Each line of the data has to be transcribed exactly.

- **EXCERPTED DATA**:
☆ ☆ ☆ ☆ ☆ ☆ ☆

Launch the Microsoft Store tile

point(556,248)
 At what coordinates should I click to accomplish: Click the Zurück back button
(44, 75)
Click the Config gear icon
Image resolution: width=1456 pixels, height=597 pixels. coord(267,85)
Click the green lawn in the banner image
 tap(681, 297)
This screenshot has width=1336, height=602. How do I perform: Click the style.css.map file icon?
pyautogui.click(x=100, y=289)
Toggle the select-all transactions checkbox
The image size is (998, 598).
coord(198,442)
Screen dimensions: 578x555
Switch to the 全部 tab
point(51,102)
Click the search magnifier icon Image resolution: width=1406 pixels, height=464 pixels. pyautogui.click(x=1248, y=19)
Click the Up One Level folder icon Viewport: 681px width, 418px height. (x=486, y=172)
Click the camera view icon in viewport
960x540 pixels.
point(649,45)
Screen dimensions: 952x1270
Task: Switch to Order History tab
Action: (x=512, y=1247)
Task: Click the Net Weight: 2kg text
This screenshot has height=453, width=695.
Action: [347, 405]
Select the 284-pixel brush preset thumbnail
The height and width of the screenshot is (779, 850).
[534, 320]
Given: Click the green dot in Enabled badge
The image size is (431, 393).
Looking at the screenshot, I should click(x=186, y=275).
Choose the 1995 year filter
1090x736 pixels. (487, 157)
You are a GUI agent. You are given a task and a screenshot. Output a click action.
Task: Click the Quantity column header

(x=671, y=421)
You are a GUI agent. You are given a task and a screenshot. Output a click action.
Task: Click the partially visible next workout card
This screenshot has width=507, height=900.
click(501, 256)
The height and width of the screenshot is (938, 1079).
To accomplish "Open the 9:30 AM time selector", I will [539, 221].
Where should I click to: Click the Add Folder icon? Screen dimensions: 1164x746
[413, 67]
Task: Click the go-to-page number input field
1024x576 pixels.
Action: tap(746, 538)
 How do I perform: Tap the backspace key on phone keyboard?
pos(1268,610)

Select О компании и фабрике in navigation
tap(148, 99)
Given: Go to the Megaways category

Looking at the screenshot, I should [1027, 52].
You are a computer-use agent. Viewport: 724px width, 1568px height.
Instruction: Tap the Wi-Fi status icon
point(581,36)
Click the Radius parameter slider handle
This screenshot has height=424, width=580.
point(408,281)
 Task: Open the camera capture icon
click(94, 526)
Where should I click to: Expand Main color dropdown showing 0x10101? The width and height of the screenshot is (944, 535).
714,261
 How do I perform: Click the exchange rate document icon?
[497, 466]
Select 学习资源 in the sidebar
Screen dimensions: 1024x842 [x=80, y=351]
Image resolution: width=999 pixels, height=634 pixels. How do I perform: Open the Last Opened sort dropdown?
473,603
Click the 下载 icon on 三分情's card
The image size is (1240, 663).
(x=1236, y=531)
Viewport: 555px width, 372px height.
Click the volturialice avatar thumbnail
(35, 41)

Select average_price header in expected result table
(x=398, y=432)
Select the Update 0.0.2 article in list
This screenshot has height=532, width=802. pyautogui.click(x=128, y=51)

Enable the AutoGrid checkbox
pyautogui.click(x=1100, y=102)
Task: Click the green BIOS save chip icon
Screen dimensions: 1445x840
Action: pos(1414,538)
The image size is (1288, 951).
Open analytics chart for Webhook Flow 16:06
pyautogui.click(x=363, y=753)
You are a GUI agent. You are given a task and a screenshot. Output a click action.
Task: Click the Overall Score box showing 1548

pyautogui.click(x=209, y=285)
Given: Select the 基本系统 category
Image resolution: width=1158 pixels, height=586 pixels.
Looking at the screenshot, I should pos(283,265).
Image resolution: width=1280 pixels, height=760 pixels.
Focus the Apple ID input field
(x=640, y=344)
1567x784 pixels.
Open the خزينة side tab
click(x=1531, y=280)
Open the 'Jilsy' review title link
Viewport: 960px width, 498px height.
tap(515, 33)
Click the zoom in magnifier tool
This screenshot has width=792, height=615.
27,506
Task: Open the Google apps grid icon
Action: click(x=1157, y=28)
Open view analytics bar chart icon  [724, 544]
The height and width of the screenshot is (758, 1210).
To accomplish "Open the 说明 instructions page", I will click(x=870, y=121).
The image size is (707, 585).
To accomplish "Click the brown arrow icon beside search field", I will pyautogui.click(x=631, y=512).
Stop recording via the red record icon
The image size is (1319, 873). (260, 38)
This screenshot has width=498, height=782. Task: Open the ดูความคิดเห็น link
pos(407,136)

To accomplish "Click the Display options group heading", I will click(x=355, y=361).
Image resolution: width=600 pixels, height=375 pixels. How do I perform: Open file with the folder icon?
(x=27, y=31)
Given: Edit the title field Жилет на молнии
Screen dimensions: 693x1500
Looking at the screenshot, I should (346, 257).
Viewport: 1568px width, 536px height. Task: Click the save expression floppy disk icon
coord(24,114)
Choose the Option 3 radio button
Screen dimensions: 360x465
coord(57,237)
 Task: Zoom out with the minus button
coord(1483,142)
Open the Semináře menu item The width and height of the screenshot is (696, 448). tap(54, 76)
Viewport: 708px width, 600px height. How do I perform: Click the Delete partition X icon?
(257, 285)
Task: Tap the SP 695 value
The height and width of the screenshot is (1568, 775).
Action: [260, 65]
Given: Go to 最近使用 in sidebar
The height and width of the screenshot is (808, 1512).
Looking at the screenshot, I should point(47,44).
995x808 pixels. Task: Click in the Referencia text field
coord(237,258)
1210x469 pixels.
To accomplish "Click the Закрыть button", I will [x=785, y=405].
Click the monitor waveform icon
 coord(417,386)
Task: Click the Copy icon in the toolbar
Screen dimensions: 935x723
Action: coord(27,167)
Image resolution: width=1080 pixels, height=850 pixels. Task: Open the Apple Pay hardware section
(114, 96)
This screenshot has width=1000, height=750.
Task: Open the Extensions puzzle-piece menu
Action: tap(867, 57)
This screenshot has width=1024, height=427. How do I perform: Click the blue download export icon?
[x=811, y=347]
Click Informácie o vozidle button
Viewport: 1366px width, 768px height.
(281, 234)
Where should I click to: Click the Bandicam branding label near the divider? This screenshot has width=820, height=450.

☆ ☆ ☆ ☆ ☆ ☆ ☆

- **TASK SOLUTION**:
Launch the Microsoft Store tile

point(556,248)
 At what coordinates should I click to accomplish: Click the Zurück back button
(44, 75)
Click the Config gear icon
Image resolution: width=1456 pixels, height=597 pixels. coord(267,85)
Click the green lawn in the banner image
 tap(681, 297)
This screenshot has width=1336, height=602. How do I perform: Click the style.css.map file icon?
pyautogui.click(x=100, y=289)
Toggle the select-all transactions checkbox
The image size is (998, 598).
coord(198,442)
Screen dimensions: 578x555
Switch to the 全部 tab
point(51,102)
Click the search magnifier icon Image resolution: width=1406 pixels, height=464 pixels. pyautogui.click(x=1248, y=19)
Click the Up One Level folder icon Viewport: 681px width, 418px height. (x=486, y=172)
Click the camera view icon in viewport
960x540 pixels.
point(649,45)
Screen dimensions: 952x1270
Task: Switch to Order History tab
Action: (x=512, y=1247)
Task: Click the Net Weight: 2kg text
This screenshot has height=453, width=695.
Action: [347, 405]
Select the 284-pixel brush preset thumbnail
The height and width of the screenshot is (779, 850).
[534, 320]
Given: Click the green dot in Enabled badge
The image size is (431, 393).
Looking at the screenshot, I should click(x=186, y=275).
Choose the 1995 year filter
1090x736 pixels. (487, 157)
You are a GUI agent. You are given a task and a screenshot. Output a click action.
Task: Click the Quantity column header

(x=671, y=421)
You are a GUI agent. You are given a task and a screenshot. Output a click action.
Task: Click the partially visible next workout card
This screenshot has width=507, height=900.
click(501, 256)
The height and width of the screenshot is (938, 1079).
To accomplish "Open the 9:30 AM time selector", I will [539, 221].
Where should I click to: Click the Add Folder icon? Screen dimensions: 1164x746
[413, 67]
Task: Click the go-to-page number input field
1024x576 pixels.
Action: tap(746, 538)
 How do I perform: Tap the backspace key on phone keyboard?
pos(1268,610)

Select О компании и фабрике in navigation
tap(148, 99)
Given: Go to the Megaways category

Looking at the screenshot, I should [1027, 52].
You are a computer-use agent. Viewport: 724px width, 1568px height.
Instruction: Tap the Wi-Fi status icon
point(581,36)
Click the Radius parameter slider handle
This screenshot has height=424, width=580.
point(408,281)
 Task: Open the camera capture icon
click(94, 526)
Where should I click to: Expand Main color dropdown showing 0x10101? The width and height of the screenshot is (944, 535).
714,261
 How do I perform: Click the exchange rate document icon?
[497, 466]
Select 学习资源 in the sidebar
Screen dimensions: 1024x842 [x=80, y=351]
Image resolution: width=999 pixels, height=634 pixels. How do I perform: Open the Last Opened sort dropdown?
473,603
Click the 下载 icon on 三分情's card
The image size is (1240, 663).
(x=1236, y=531)
Viewport: 555px width, 372px height.
Click the volturialice avatar thumbnail
(35, 41)

Select average_price header in expected result table
(x=398, y=432)
Select the Update 0.0.2 article in list
This screenshot has height=532, width=802. pyautogui.click(x=128, y=51)

Enable the AutoGrid checkbox
pyautogui.click(x=1100, y=102)
Task: Click the green BIOS save chip icon
Screen dimensions: 1445x840
Action: pos(1414,538)
The image size is (1288, 951).
Open analytics chart for Webhook Flow 16:06
pyautogui.click(x=363, y=753)
You are a GUI agent. You are given a task and a screenshot. Output a click action.
Task: Click the Overall Score box showing 1548

pyautogui.click(x=209, y=285)
Given: Select the 基本系统 category
Image resolution: width=1158 pixels, height=586 pixels.
Looking at the screenshot, I should pos(283,265).
Image resolution: width=1280 pixels, height=760 pixels.
Focus the Apple ID input field
(x=640, y=344)
1567x784 pixels.
Open the خزينة side tab
click(x=1531, y=280)
Open the 'Jilsy' review title link
Viewport: 960px width, 498px height.
tap(515, 33)
Click the zoom in magnifier tool
This screenshot has width=792, height=615.
27,506
Task: Open the Google apps grid icon
Action: click(x=1157, y=28)
Open view analytics bar chart icon  [724, 544]
The height and width of the screenshot is (758, 1210).
To accomplish "Open the 说明 instructions page", I will click(x=870, y=121).
The image size is (707, 585).
To accomplish "Click the brown arrow icon beside search field", I will pyautogui.click(x=631, y=512).
Stop recording via the red record icon
The image size is (1319, 873). (260, 38)
This screenshot has width=498, height=782. Task: Open the ดูความคิดเห็น link
pos(407,136)

To accomplish "Click the Display options group heading", I will click(x=355, y=361).
Image resolution: width=600 pixels, height=375 pixels. How do I perform: Open file with the folder icon?
(x=27, y=31)
Given: Edit the title field Жилет на молнии
Screen dimensions: 693x1500
Looking at the screenshot, I should (346, 257).
Viewport: 1568px width, 536px height. Task: Click the save expression floppy disk icon
coord(24,114)
Choose the Option 3 radio button
Screen dimensions: 360x465
coord(57,237)
 Task: Zoom out with the minus button
coord(1483,142)
Open the Semináře menu item The width and height of the screenshot is (696, 448). tap(54, 76)
Viewport: 708px width, 600px height. How do I perform: Click the Delete partition X icon?
(257, 285)
Task: Tap the SP 695 value
The height and width of the screenshot is (1568, 775).
Action: [260, 65]
Given: Go to 最近使用 in sidebar
The height and width of the screenshot is (808, 1512).
Looking at the screenshot, I should point(47,44).
995x808 pixels. Task: Click in the Referencia text field
coord(237,258)
1210x469 pixels.
To accomplish "Click the Закрыть button", I will [x=785, y=405].
Click the monitor waveform icon
 coord(417,386)
Task: Click the Copy icon in the toolbar
Screen dimensions: 935x723
Action: coord(27,167)
Image resolution: width=1080 pixels, height=850 pixels. Task: Open the Apple Pay hardware section
(114, 96)
This screenshot has width=1000, height=750.
Task: Open the Extensions puzzle-piece menu
Action: tap(867, 57)
This screenshot has width=1024, height=427. How do I perform: Click the blue download export icon?
[x=811, y=347]
Click Informácie o vozidle button
Viewport: 1366px width, 768px height.
(281, 234)
Where should I click to: Click the Bandicam branding label near the divider? This screenshot has width=820, height=450.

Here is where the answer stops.